September 17, 2014
Patients on Sulfonylureas Frequently Prescribed
Inappropriate Antimicrobials 

Galveston, TX—Pharmacists should keep a close watch on which antimicrobial drugs are prescribed to older diabetics also using a glipizide or glyburide.

A new retrospective cohort study of Texas Medicare claims, published ahead of print recently by JAMA Internal Medicine, found that inappropriate medications were prescribed more than a quarter of the time, despite the risk of those drugs interacting with sulfonylureas and increasing the risk of hypoglycemia.

“Prescription of interacting antimicrobial drugs to patients on sulfonylureas is very common, and is associated with substantial morbidity and increased costs,” write the authors from the University of Texas Medical Branch in Galveston.

To determine the risk of hypoglycemia and associated costs, the researchers reviewed claims from 2006 to 2009 for patients 66 years or older who were prescribed glipizide or glyburide and who also filled a prescription for one of the 16 antimicrobials most commonly prescribed for this population. Noninteracting antimicrobials were used as a comparison, with the primary outcomes being any hospitalization or emergency department visit owing to hypoglycemia within 14 days of antimicrobial exposure.

In multivariable analyses controlling for patient characteristics and indication for antimicrobial drug use, higher rates of hypoglycemia were found with clarithromycin (odds ratio [OR] of 3.96), levofloxacin (OR of 2.60), sulfamethoxazole-trimethoprim (OR of 2.56), metronidazole (OR of 2.11), and ciprofloxacin (OR of 1.62) compared with noninteracting antimicrobials.

According to the results, the number needed to harm ranged from 71 for clarithromycin to 334 for ciprofloxacin.

Hypoglycemia was especially common in older females who were black or Hispanic and had more comorbidities as well as prior episodes of low blood sugar.
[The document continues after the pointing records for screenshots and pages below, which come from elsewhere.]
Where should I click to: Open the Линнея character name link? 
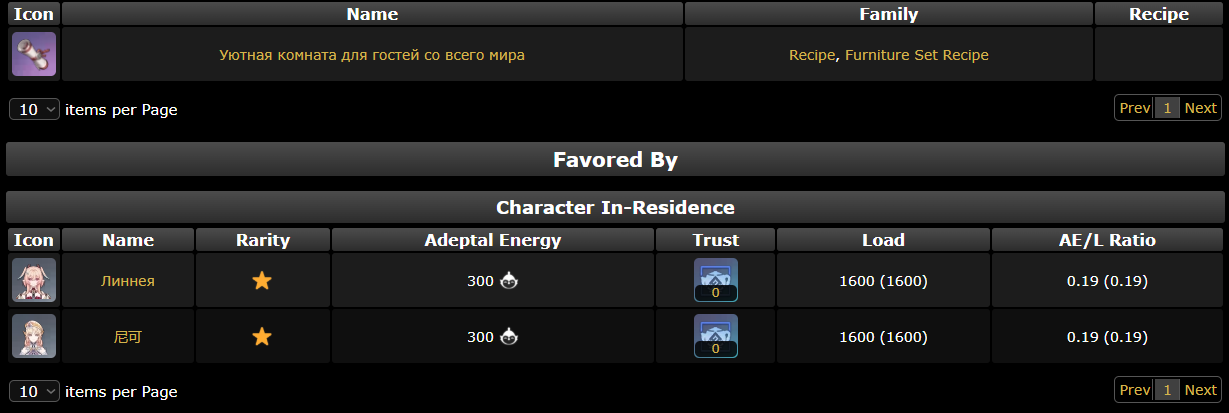pos(128,281)
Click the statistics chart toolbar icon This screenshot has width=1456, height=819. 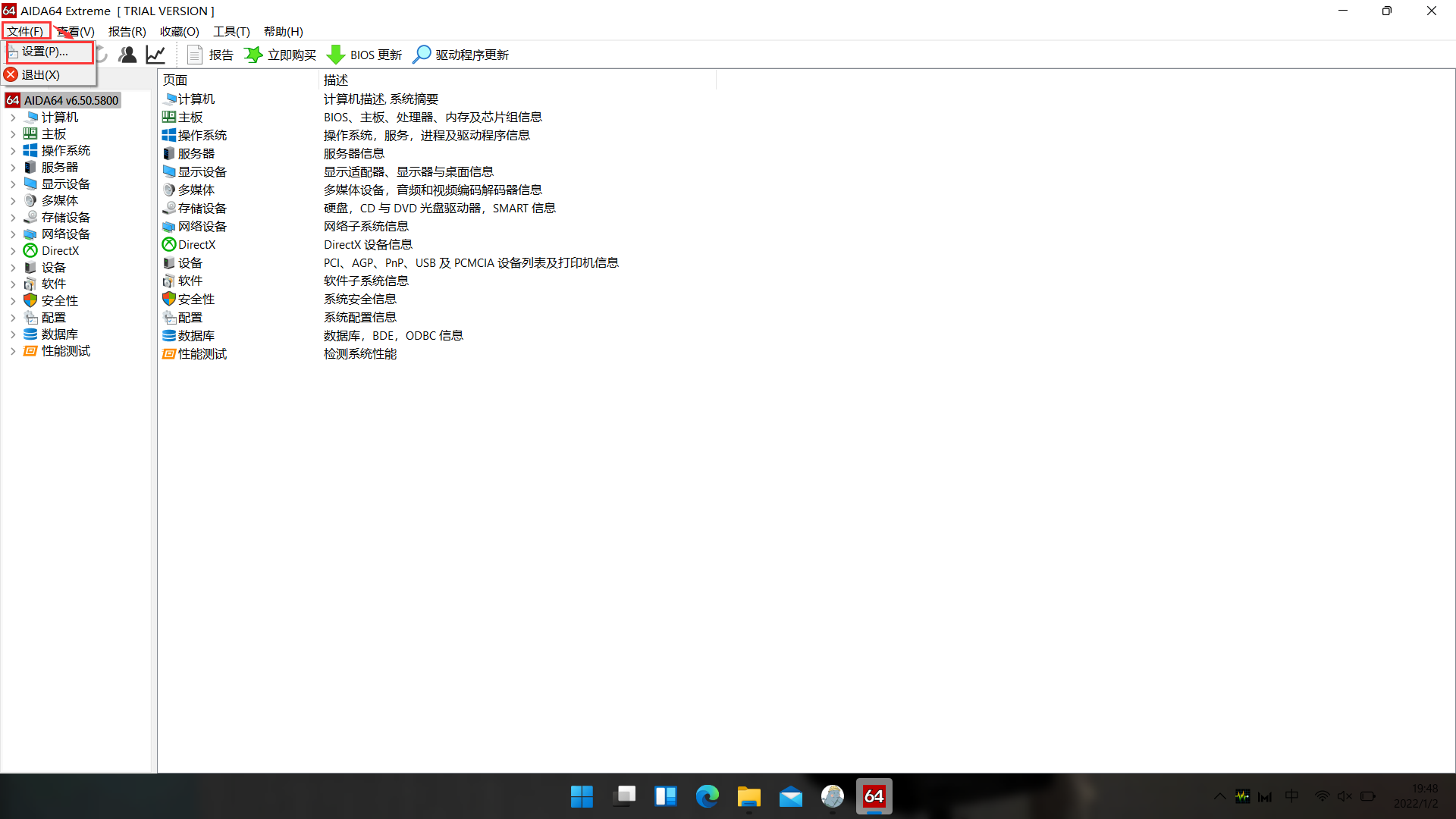(x=156, y=54)
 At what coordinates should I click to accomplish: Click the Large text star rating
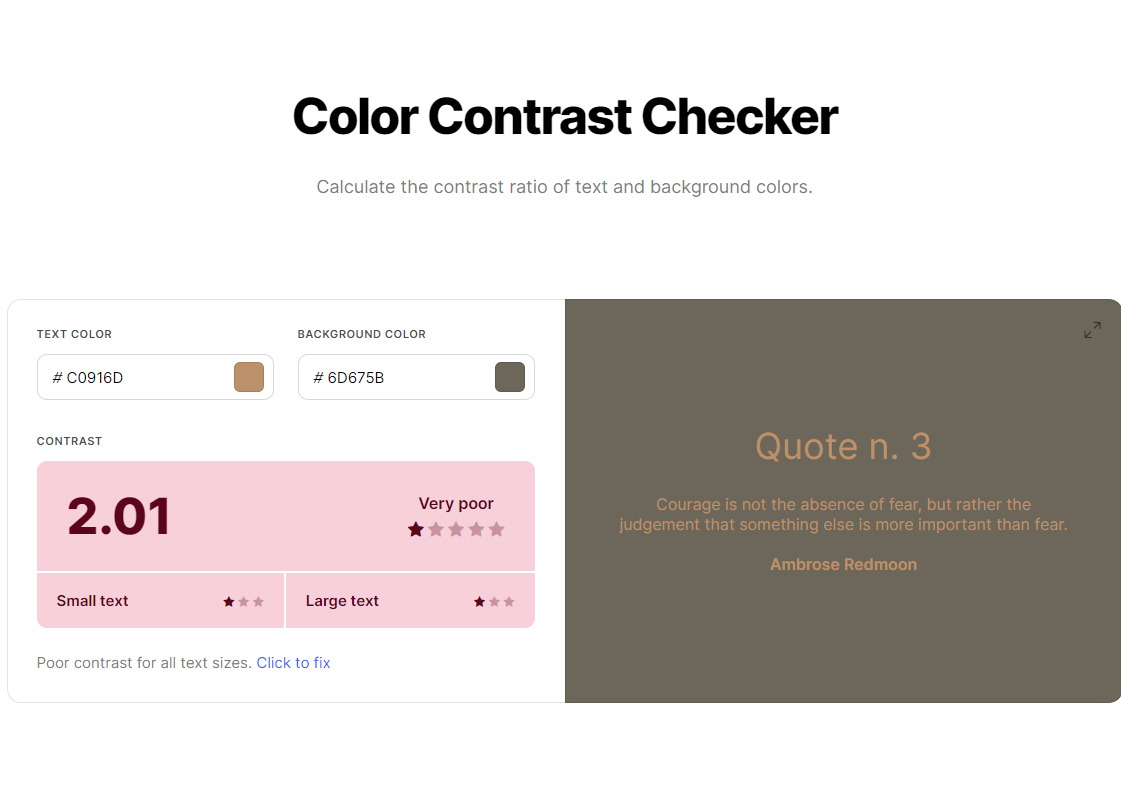(x=494, y=601)
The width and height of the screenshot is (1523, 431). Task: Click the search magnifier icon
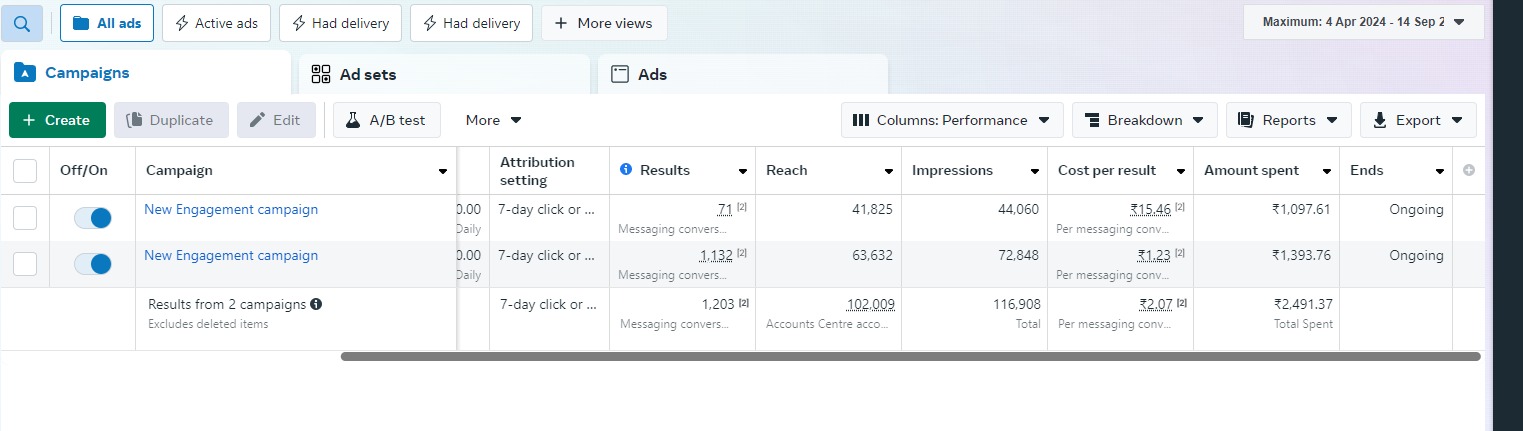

The study points out that in 2009, 28.3% of patients prescribed a sulfonylurea also filled a prescription for one of those five antimicrobials, which were associated with 13.2% of all hypoglycemia events in patients taking sulfonylureas.

In addition to creating life-threatening events for patients, the practice also has a steep monetary cost. The authors point out that treatment of subsequent hypoglycemia added $30.54 in additional Medicare costs to each prescription of one of those five antimicrobials given to patients taking sulfonylureas.